I have a minor question: For a 3-level predictor, can we determine
whehter it has a sig. main effect and also calculate the pairwise
comparisons among levels? I used a very clumsy approach. First, I
applied centering to the fixed predictor so that the summary of the
best-fit model gives you estimate, SE, z/t as well as p-value. To
calculate pairwise comparison, I then built the same model with
uncentered fixed predictors and then using multcomp. I suppose there
would be a single-step way?
Garry
于 2011-2-20 20:28, T. Florian Jaeger 写道:
> Hi R-lang,
>
> maybe this is a good time to comment on a more general issue that Roger
> also brought up. As more and more people employ mixed models to analyze
> their data, we will need some conventions in terms of the procedures
> employed and the aspects of the analysis that are reported. While that
> is probably unattainable for the most general case, I think it's a
> reasonably achievable goal for standard 2 x 2 (or, by extensions,
> factorial) psycholinguistic experiments with more or less balanced data.
>
> In the meantime, I have some comments on the specific issue of random
> slopes. For a factorial design, I would submit that it should be the
> norm that we test the full factorial random effect structure with cross
> subject and item random effects. The goal of this procedure should be
> what I have called the "maximal random effect structure justified by the
> data" (which, of course, is a bit of a shorthand, since it's really the
> maximal random effect structure justified by the data under a set of
> assumptions, such as that the assumptions of the generalized linear
> mixed model and the particular family of distributions are met to a
> sufficient extent, that there is sufficient data to justify model
> comparison using a chisq over differences in deviances, that there is no
> overfitting issue, etc.).
>
> To see why we should test whether random slopes are required (and
> include them in the mode, if they are required), it might be helpful to
> recall what random effect structure in a linear mixed model would most
> closely correspond to our good old friends, the F1 and F2 (by-subject
> and by-item) ANOVA. For example, the F1 ANOVA is intended to not just
> capture between-subject differences in terms of the intercept (e.g.
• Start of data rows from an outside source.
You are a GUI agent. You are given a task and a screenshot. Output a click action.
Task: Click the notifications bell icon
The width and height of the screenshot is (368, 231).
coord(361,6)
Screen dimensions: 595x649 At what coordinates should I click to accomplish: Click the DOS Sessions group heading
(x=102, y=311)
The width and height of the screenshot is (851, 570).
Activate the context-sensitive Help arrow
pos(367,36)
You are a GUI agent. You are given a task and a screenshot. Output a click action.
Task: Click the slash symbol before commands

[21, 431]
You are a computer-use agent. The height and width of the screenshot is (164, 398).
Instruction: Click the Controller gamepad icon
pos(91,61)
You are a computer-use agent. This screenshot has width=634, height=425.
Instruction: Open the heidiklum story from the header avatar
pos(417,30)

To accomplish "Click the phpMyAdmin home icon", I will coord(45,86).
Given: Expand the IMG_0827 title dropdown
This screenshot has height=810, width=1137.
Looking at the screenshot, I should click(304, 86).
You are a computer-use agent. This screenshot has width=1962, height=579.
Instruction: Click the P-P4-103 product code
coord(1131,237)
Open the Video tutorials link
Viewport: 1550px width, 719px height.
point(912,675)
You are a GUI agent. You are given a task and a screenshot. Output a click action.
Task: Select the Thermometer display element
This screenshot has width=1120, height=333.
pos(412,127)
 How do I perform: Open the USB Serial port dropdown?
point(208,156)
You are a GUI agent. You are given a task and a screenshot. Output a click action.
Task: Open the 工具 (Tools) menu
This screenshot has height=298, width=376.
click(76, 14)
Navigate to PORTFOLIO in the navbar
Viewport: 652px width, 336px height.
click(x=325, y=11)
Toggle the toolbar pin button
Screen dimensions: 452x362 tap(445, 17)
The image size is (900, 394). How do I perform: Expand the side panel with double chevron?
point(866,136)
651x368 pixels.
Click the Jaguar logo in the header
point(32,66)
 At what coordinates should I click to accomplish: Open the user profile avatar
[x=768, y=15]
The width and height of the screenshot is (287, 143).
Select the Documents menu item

> overall reading time differences, if we assume sum-coding). It's also
> meant to account for between-subject differences in the sensitivity to
> /all/ of the design conditions (e.g. the two main effects and the
> interaction of a 2x2 design). So, the linear mixed model that most
> closely corresponds to the F1 ANOVA has the following random effect
> structure:
>
> (1 + Condition1 + Condition2 + Condition1:Condition2 | Participant)
>
> or shorter
>
> (1 + Condition1*Condition2 | Participant)
>
> and, similarly, the closest thing to an F2 analysis would be
>
> (1 + Condition1*Condition2 | Item)
>
> hence, to take maximal advantage of the fact that linear mixed models
> allow us to combine both analyses into one (reducing, among other
> things, the conservativity of minF analyses), the starting model should
> probably have both of these as crossed random effects, plus, obviously,
> the fixed effects for the design:
>
> 1 + Condition1*Condition2 + (1 + Condition1*Condition2 | Participant)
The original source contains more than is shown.